(Dataset entries)
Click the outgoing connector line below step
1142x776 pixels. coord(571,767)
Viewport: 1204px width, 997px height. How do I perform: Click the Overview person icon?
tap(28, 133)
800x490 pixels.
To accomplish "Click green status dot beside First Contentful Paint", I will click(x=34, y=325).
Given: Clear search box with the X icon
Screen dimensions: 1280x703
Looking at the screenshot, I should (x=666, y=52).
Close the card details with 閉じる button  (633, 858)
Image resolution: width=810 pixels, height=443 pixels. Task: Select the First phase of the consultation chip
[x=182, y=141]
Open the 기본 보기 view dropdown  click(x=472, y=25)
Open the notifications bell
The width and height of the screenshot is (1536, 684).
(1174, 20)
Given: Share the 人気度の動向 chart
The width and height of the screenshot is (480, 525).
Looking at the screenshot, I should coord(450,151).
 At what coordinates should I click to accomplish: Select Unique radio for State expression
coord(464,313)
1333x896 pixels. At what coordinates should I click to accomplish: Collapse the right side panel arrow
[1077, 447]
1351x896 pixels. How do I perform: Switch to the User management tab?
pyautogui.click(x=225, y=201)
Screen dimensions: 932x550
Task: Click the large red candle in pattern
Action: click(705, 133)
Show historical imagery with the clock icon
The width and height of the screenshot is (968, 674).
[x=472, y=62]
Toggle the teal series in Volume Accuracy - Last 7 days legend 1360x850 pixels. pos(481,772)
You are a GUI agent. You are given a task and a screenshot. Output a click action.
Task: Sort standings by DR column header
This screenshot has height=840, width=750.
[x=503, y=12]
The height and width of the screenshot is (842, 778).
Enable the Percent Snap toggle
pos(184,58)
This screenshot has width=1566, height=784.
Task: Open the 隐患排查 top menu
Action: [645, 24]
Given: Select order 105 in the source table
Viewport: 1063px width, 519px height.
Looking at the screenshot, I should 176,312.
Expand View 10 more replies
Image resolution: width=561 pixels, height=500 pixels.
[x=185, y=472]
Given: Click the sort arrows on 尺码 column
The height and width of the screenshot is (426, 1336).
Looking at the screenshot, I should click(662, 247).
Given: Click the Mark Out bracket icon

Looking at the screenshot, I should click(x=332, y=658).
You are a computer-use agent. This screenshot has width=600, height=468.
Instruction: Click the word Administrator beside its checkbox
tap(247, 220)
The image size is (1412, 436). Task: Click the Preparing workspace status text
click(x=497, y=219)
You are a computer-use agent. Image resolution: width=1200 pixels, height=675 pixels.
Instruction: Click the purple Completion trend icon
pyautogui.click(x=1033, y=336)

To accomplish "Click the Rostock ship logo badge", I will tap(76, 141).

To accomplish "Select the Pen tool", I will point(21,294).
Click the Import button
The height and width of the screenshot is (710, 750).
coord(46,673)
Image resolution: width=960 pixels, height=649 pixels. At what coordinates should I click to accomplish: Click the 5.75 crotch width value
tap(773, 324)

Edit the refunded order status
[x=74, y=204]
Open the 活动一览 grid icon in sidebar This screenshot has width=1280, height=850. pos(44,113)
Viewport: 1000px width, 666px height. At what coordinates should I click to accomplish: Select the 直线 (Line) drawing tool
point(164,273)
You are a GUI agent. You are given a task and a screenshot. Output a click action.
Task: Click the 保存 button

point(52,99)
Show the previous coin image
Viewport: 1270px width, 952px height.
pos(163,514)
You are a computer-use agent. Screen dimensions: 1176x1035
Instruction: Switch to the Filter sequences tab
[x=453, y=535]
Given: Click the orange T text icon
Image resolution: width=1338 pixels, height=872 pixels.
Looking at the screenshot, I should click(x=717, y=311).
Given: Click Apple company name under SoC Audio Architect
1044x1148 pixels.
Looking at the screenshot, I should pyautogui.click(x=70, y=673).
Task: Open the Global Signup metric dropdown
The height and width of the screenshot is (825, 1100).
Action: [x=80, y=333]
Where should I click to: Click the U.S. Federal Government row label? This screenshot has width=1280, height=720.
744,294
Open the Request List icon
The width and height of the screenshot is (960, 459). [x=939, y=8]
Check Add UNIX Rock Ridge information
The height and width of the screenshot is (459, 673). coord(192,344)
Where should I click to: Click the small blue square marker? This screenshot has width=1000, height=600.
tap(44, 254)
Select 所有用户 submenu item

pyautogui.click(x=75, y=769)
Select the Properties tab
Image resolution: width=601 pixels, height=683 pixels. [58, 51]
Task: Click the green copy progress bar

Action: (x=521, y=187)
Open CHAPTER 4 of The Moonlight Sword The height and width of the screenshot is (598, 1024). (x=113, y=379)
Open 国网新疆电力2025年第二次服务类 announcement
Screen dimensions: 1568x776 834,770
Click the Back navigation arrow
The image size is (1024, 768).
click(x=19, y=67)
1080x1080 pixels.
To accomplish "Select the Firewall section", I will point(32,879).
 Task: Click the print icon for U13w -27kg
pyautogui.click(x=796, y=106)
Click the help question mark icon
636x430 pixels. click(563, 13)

TASK ITEM → Check each line in the records above for the word "agent". Return those that have it.

WORKED SOLUTION →
You are a GUI agent. You are given a task and a screenshot. Output a click action.
You are a computer-use agent. This screenshot has width=600, height=468.
You are a computer-use agent. Image resolution: width=1200 pixels, height=675 pixels.
You are a GUI agent. You are given a task and a screenshot. Output a click action.
You are a computer-use agent. Screen dimensions: 1176x1035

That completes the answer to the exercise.